The discovery of small RNAs (sRNAs) in plants and animals has revolutionised our knowledge of how genes are regulated. However, although much progress has been made on specific small RNAs and their targets (such as microRNAs), very little is known about the genome-wide structure of sRNA regulatory networks. In this project, the student will work together with a unique combination of world-class experts in bioinformatics, genomics and sRNAs with the aim of identifying, validating and visualising regulatory interaction networks of sRNAs and their target genes. This will build on BBSRC-funded work on genome-wide target sRNA target identification and validation using the "degradome".

Aim and Objectives:  The main aim is to produce software to construct, analyse and visualise sRNA interaction networks. Specific organisms of interest will include Arabidopsis thaliana and medicago, as well as important crops such grape and tomato. This will be achieved through the following objectives:

(A) Network Construction: The PhD student will develop algorithms for the identification and construction of sRNA mediated interaction networks using local and publicly available high-throughput PARE sequence data, as well as secondary data such as sRNA, gene and gene degradation expression profiles. This will involve processing thousands of sRNA-mediated interactions and using PARE degradation products and their relative signal strength to validate interactions. A by-product the analysis will be to investigate and update current sRNA targeting rules (especially for microRNAs), as well as to potentially discover new classes of sRNAs. Networks will be constructed in which nodes will comprise genes and sRNAs; edges linking the nodes will be determined by sRNA interactions. Edge weights, indicating e.g. statistical reliability of interactions, will also be computed from quantities such as sRNA and gene expression levels. Networks will be annotated with tertiary information, linking them to genome data as well as public repositories such as miRBase, UniProt and GO.

(B) Network Analysis and Visualisation: To gain insight into the function of millions of sRNAs through PARE-based network construction, the student will look for common patterns within networks and also develop ways to compare computed networks. This will involve data-mining techniques to investigate sub-networks, feedback-loops and cascades of interactions involving sRNAs such as microRNAs and ta-si RNAs. Network visualisation will also comprise an important part of this analysis.

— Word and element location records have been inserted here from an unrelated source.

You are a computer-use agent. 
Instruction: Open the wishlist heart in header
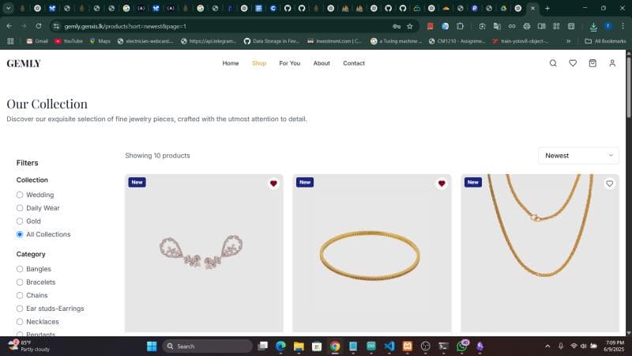[x=573, y=63]
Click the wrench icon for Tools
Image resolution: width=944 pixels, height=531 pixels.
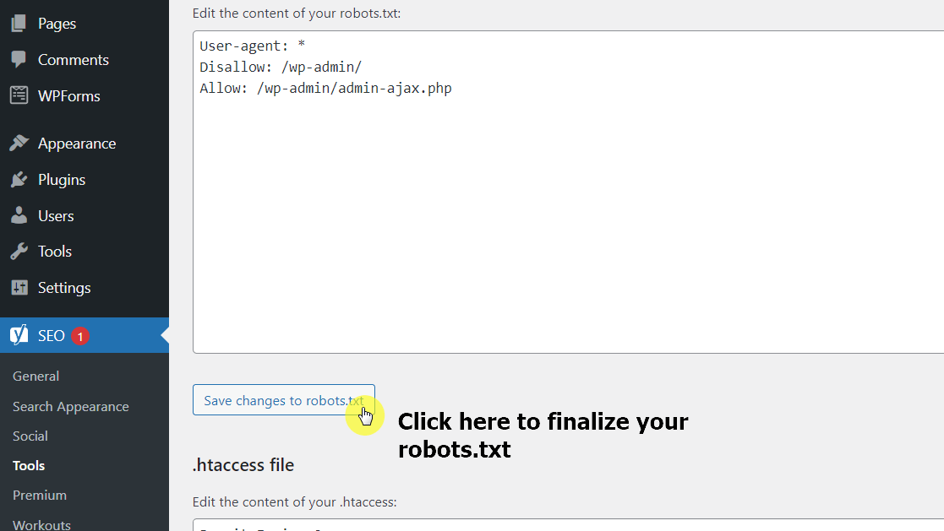[x=17, y=251]
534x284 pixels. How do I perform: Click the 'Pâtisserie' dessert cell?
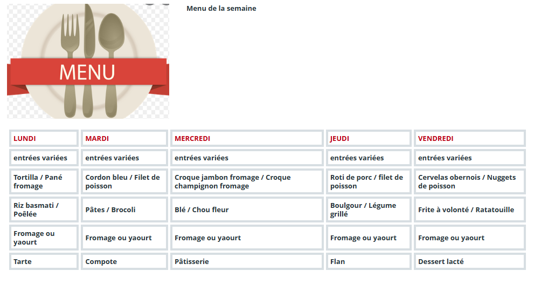coord(247,261)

Novel methods for viewing and analysing sRNA networks will be investigated, including using 3D techniques to explore networks using contemporary graphics hardware (such as GPU's) and software. Patterns found in networks will be investigated with UEA biologists and also compared with those given in the biological literature. This will enable us to make predictions about sRNA functions, and to understand how common certain pathways and subnetworks are in the plant cell.

The student will work together with Prof. Vincent Moulton (CMP, UEA), Prof. Tamas Dalamy (BIO,UEA) and Dr. Mario Caccamo (TGAC). A background in computer science or a related discipline is required, but a prior knowledge of biology is not necessary.

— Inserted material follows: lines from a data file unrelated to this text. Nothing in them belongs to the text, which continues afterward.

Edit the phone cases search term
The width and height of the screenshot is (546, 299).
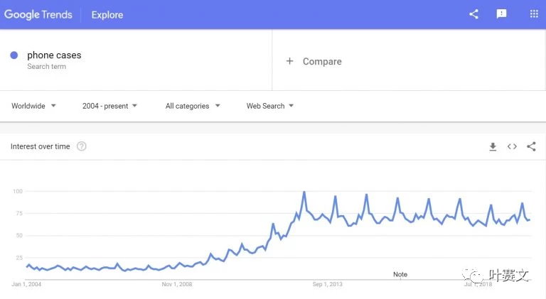pos(54,55)
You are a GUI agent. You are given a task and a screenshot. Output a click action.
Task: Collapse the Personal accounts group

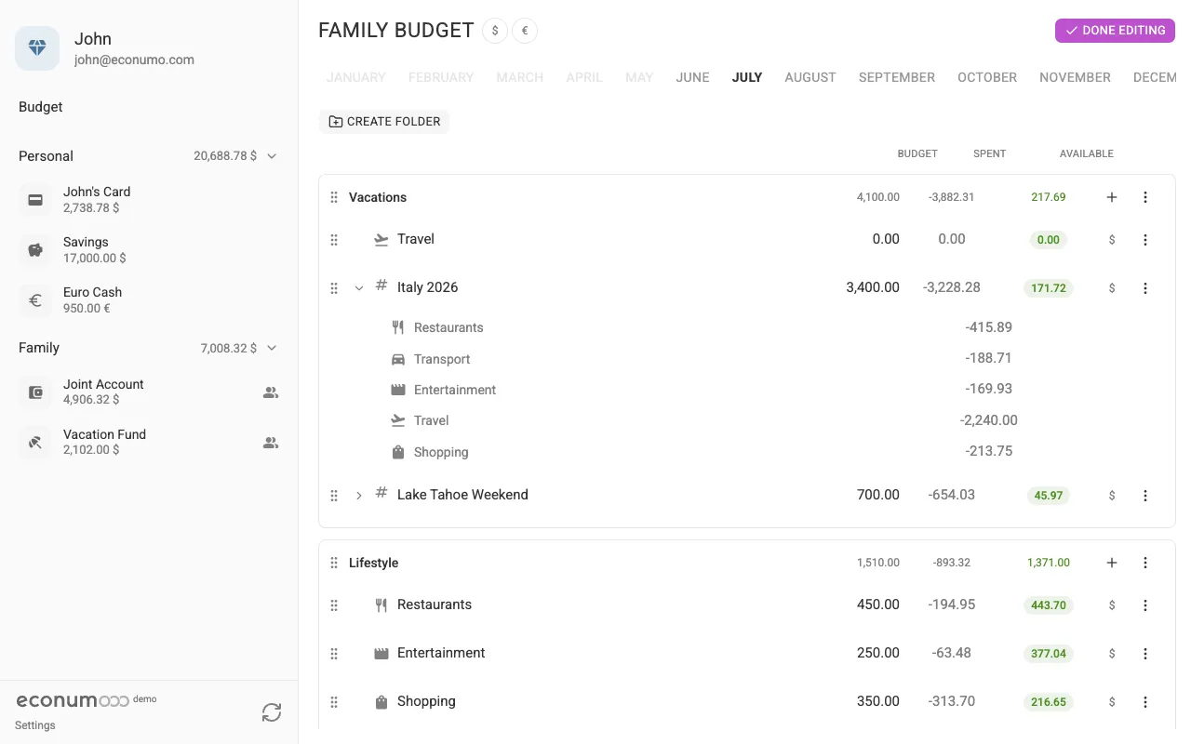point(272,156)
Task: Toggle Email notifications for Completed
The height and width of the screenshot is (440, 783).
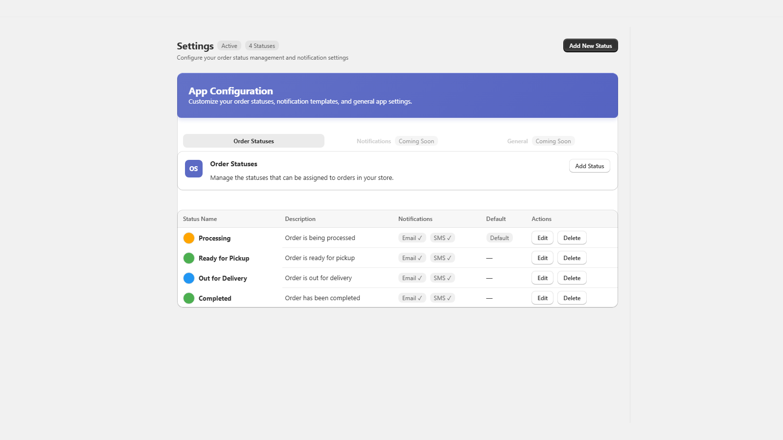Action: coord(412,298)
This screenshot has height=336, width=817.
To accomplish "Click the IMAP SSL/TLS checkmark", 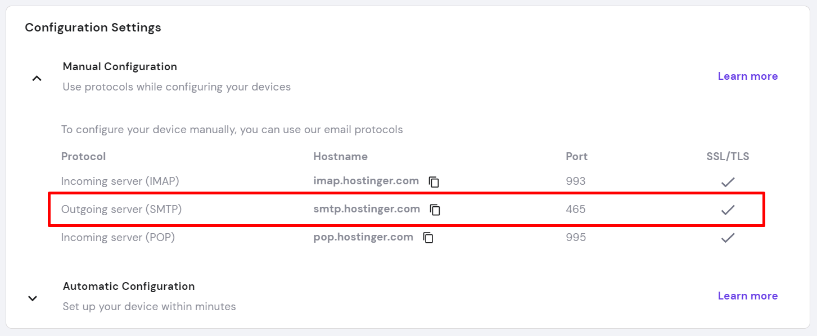I will click(x=728, y=181).
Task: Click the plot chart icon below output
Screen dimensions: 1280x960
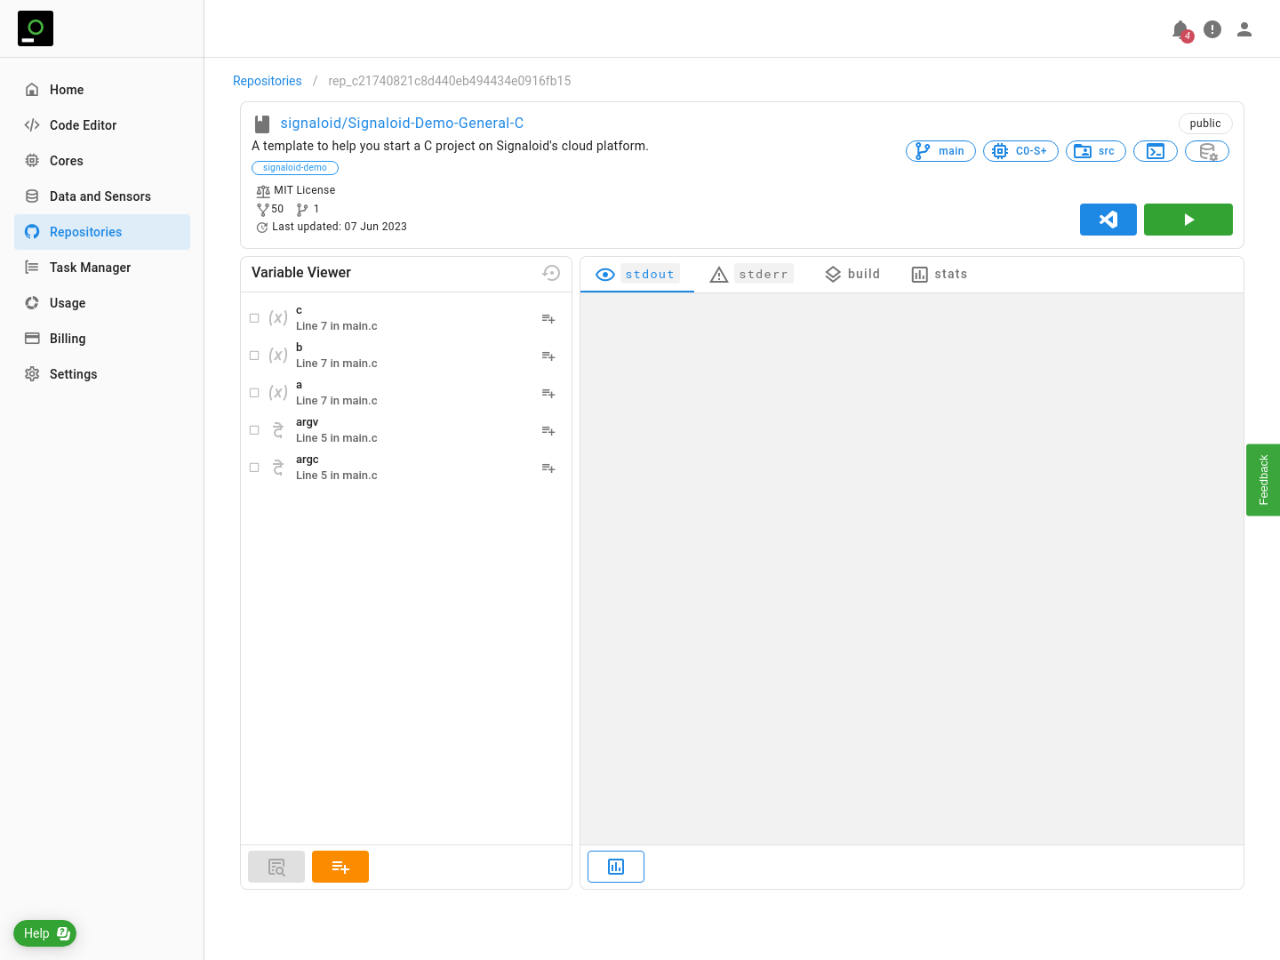Action: point(615,867)
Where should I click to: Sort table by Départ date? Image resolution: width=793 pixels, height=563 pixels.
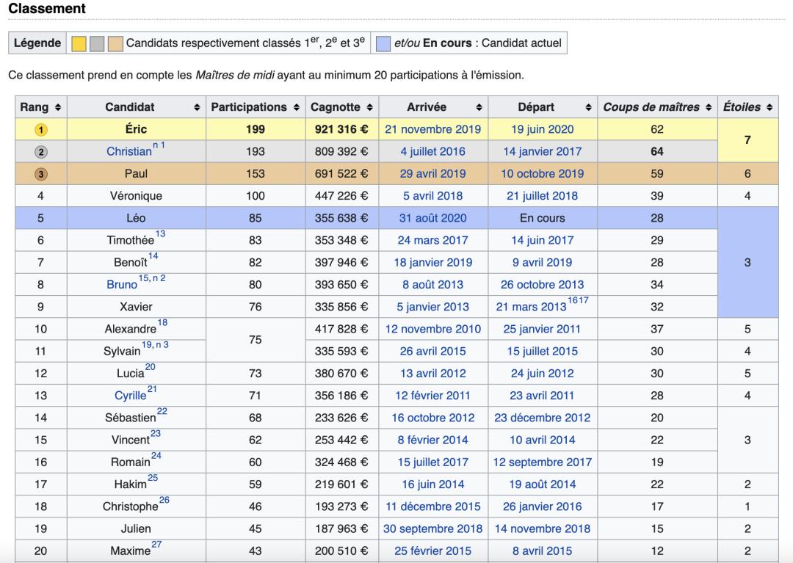click(x=588, y=107)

Folkes L, Moxon S, Woolfenden H, Stocks M, Szittya G, Dalmay T, Moulton V (2012) PAREsnip: a tool for rapid genome-wide discovery of small RNA/target interactions evidenced through degradome sequencing. Nucleic Acids Research 40(13): e103.

Stocks M, Moxon S, Mapleson D, Woolfenden H, Mohorianu I, Folkes L, Schwach F, Dalmay T, Moulton V (2012) The UEA sRNA Workbench: A Suite of Tools for Analysing and Visualising Next Generation Sequencing microRNA and Small RNA Datasets. Bioinformatics 28(15): 2059-2061.